I think the idea is that you'd have two independently-develooed systems, one LLM decompiling the binary and the other LLM formally verifying. If the verifier disagrees with the decompiler you won't know which tool is right and which is wrong, but if they agree then you'll know the decompiled result is correct, since both tools are unlikely to hallucinate the same thing.
No, the idea is that the verifier is a human-written program, like the many formal-verification tools that already exist, not an LLM. There is zero reason to make this an LLM.
It makes sense to use LLMs for the decompilation and the proof generation, because both arguably require creativity, but a mere proof verifier requires zero creativity, only correctness.
Then it's not a formal verification tool. Generative models are profoundly unfit for that purpose.
There may be bugs, but not hallucinations. Bugs are at least reproducible, and the source code of the verification tool is much, much smaller than an LLM, so has a much higher chance of its finite number of bugs to be found, whereas with an LLM it is probably impossible to remove all hallucinations.
To turn your question around: What if the compiler that compiles your LLM implementation “hallucinates”? That would be the closer parallel.

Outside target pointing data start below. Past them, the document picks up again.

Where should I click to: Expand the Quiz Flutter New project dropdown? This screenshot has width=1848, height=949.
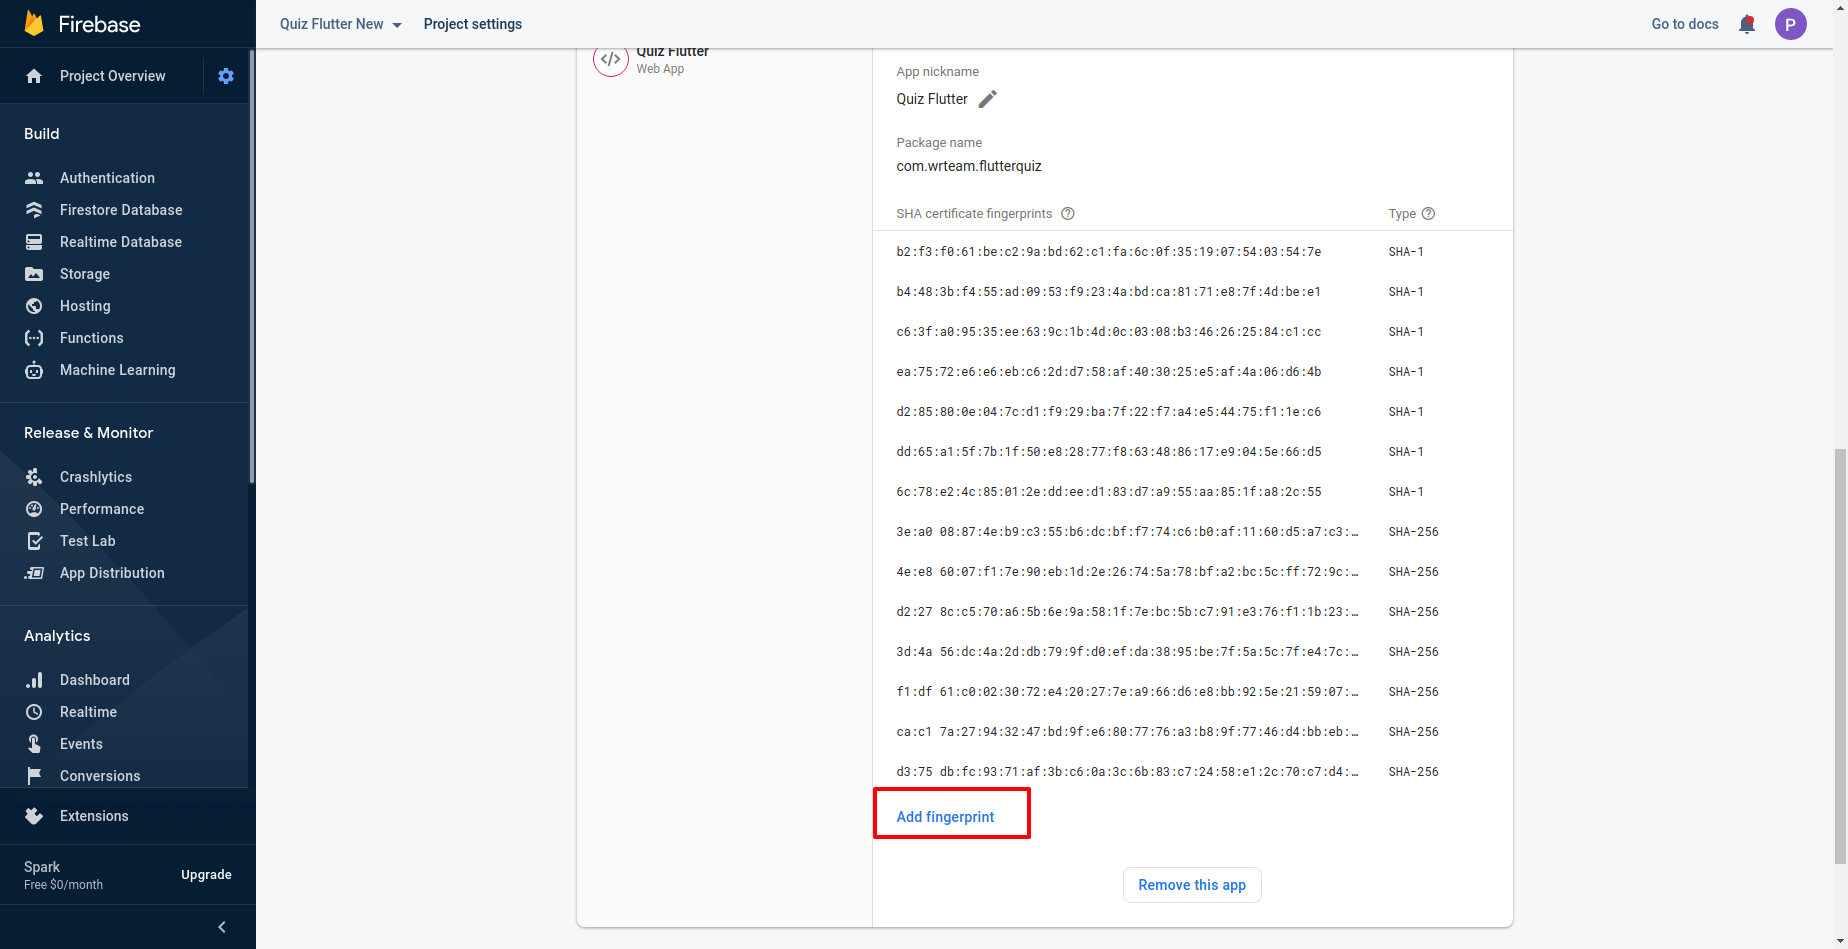point(340,24)
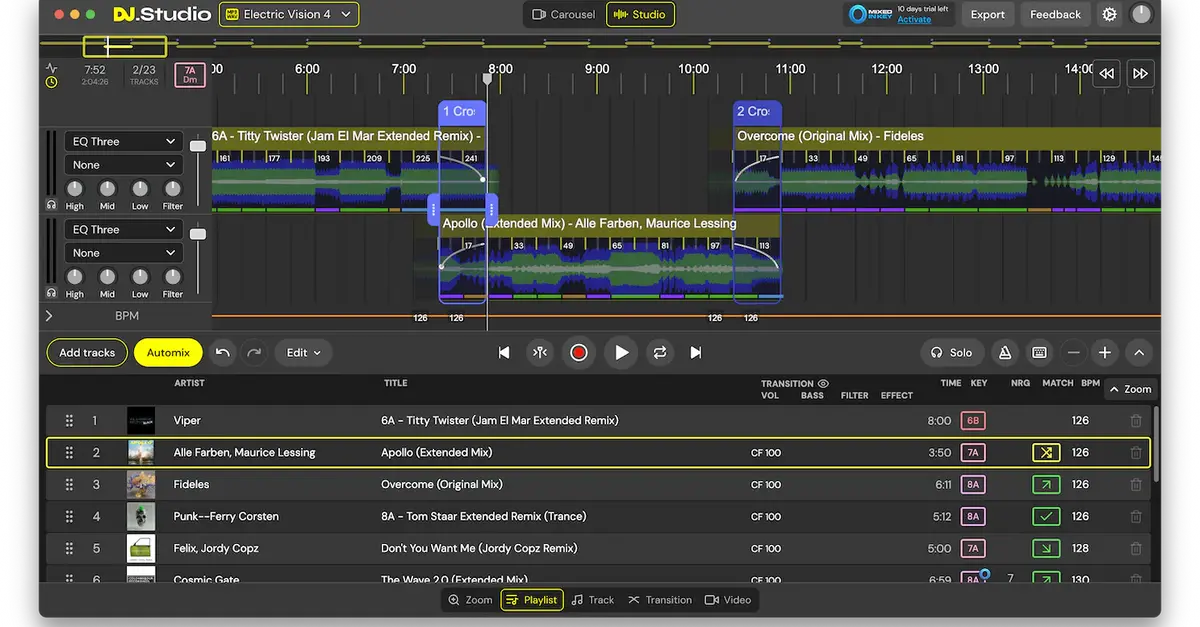Click the first track's volume fader

point(198,146)
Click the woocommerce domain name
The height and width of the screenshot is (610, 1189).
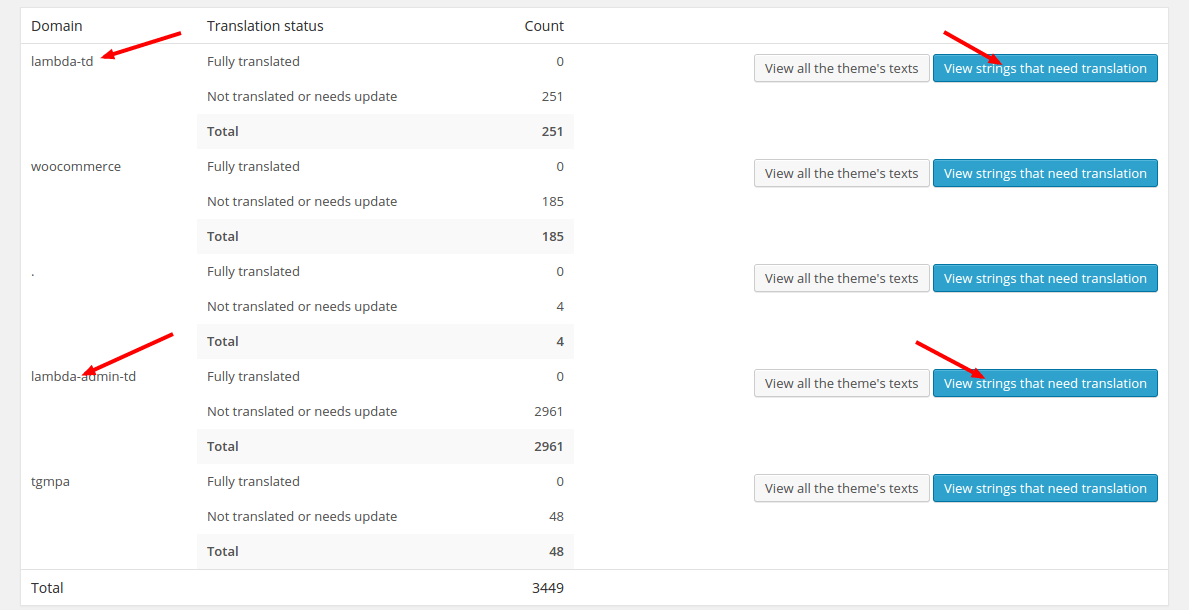coord(76,166)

Good luck formally proving Linux.
The goal is to prove that the source code matches the machine code, not to prove that the code implements some intended higher-level semantics. This has nothing to do with formally proving the correctness of the Linux kernel.
Generators' nature is to hallucinate.
One man’s hallucination is another’s creativity.
Well we need to remember that "hallucination" here is not a concept but a language figure for the output of a stochastic parroting machine. So what you mentinoed would be a digitally induced halluciation out of some dancing matrix multiplications / electrons on silicon.
LLMs are by nature probabilistic, which is why they work reasonably well for "imprecise" domains like natural language processing. Expecting one to do decompilation, or disassembly for that matter, is IMHO very much a "wrong tool for the job" --- but perhaps it's just an exploratory exercise for the "just use an LLM" meme that seems to be a common trend these days.
The bigger argument against the effectiveness of this approach is that existing decompilers can already do a much better job with far less processing power.
In the future efficient rule based compilers and decompiler may be generated by AI systems trained on inputs and outputs of what we use today.
This effort is an exploration to find a radically different AI way that may give superior results.
Yes. For all the reasons you give above, AI for this job is not practical today.
One could as well use differential fuzzing.
I'm amazed that there are so many good responses above only this mentions fuzzing. In the context of security, inputs might be non-linear things like adjacent memory, so I don't see anyway to be confident about equilivancy without substantial fuzzing.
Honestly I just don't see a way to formally verify this at all, it's sounds like it could be a very useful tool but I don't see a way for it to be fully confident. But, heck, just getting you 90% of the way towards understanding it with LLMs is still amazing and useful in real life.
Even if it isn't fully reliable, often it's only necessary to modify a few functions for most changes one wants to make to a binary.
You'd therefore only need to recompile those few functions.
The detail how they measure this in the readme. This is directed at all the sibling comments as well!
TLDR they recompile and then re-execute (including test suites). From the results table it looks like GPT4 still "outperforms" their model in recompilation, but their recompiled code has a much better re-execution success rate (less hallucinations). But, that re-execution rate is still pretty lacking (around 14%), even if better than GPT4.
Sounds like it should be able to split the code into functions with inferred API, then you should be able to fuzz these functions in binary and source versions.